Развеселившись этой мысли, Уильям улыбнулся и ответил на звонок. Руководство Моники, удивительно бодрой в начале третьего ночи, если судить по голосу, было быстрым и кратким: через пятнадцать минут Блейк должен быть на закрытой вечеринке в роли репортера.
— Успеешь, сладкий? — томно протянула Бейли.
— Сделаю все, что в моих силах, — рассмеялся Уильям и нажал кнопку завершения звонка.
Так планы Уильяма неожданно поменялись. В начале, только узнав о том, что он должен быть на вечеринке, андроид закипел от раздражения. Но быстро сумел остановить себя: Блейка, как и прежде, продолжала греть мысль о том, что дома его ждет Ава Полгар. Улыбнувшись этому напоминанию, он затормозил перед входом в ночной клуб, в который ему, — голосом Моники, —было приказано явиться в ближайшую четверть часа.

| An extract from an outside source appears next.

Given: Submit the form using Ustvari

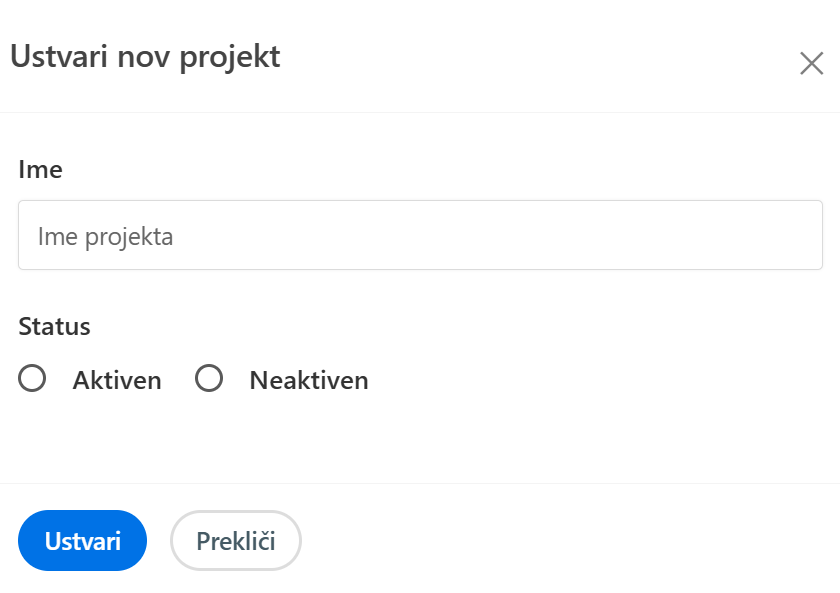Looking at the screenshot, I should [82, 541].
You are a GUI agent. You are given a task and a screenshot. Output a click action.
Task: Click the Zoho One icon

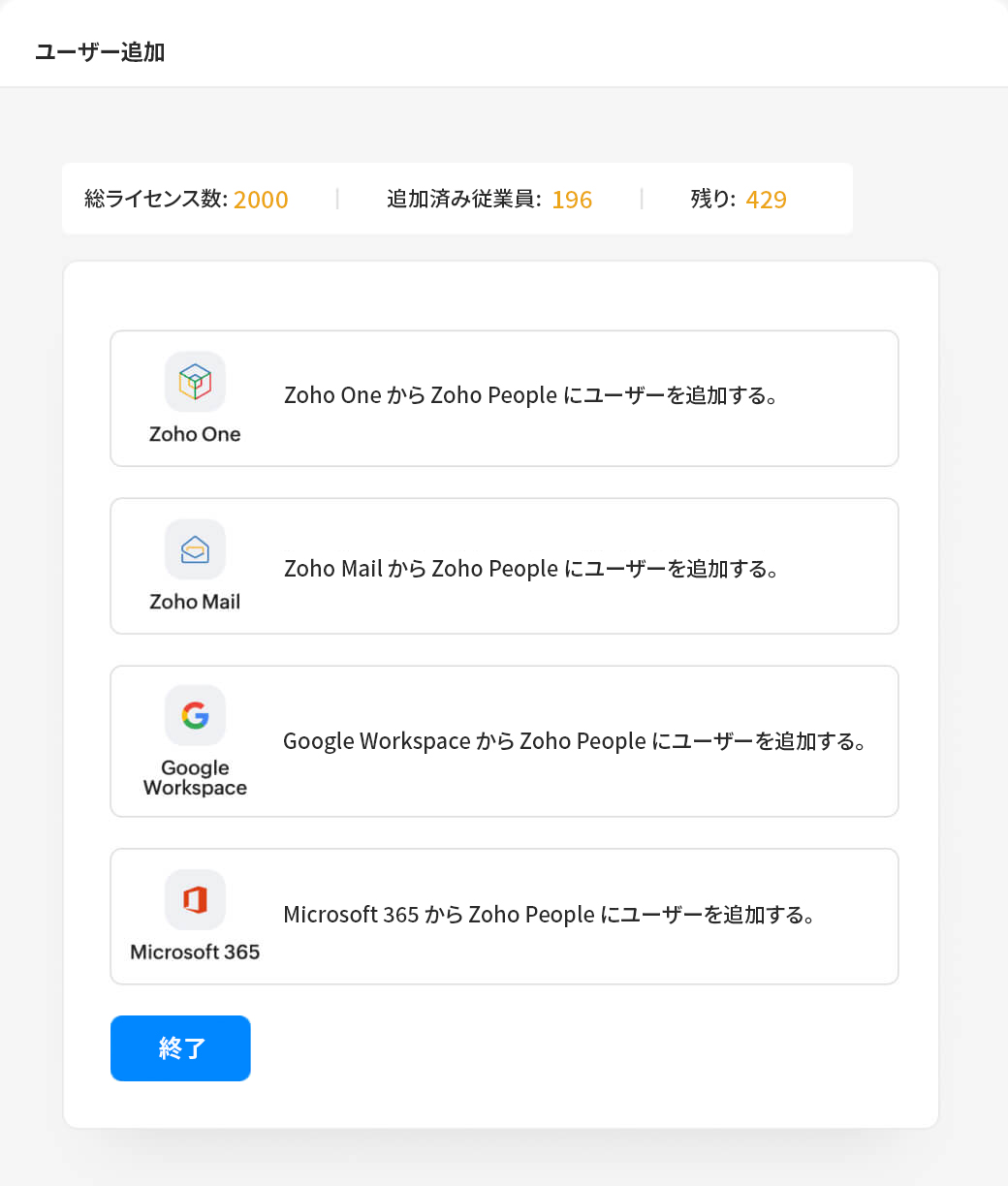[x=195, y=382]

У андроида еще мелькнул вопрос о том, а не эгоизм ли это — его личная и столь большая, — если не сказать громадная, — сосредоточенность на отношениях и мисс Полгар, но... «даже если это и так, то что? Неужели это — проблема?».
Поправив волосы, Уильям вытянулся из машины, — вверх, в ночное и темное, удивительно звездное небо, и напомнил себе о том, что и до любви с Авой Полгар он всегда был (да таким и остался) в глазах человеческого социума эгоцентристом.
«Нет, больше. Индивидуалистом. Эгоцентрик не признает иной точки зрения, кроме собственной. И он не способен к сочувствию, не способен поставить себя на место иного человека. А индивидуалист? — Блейк усмехнулся. — Он может участвовать в социальных группах и даже организациях, но при случае всегда выберет свои собственные интересы...».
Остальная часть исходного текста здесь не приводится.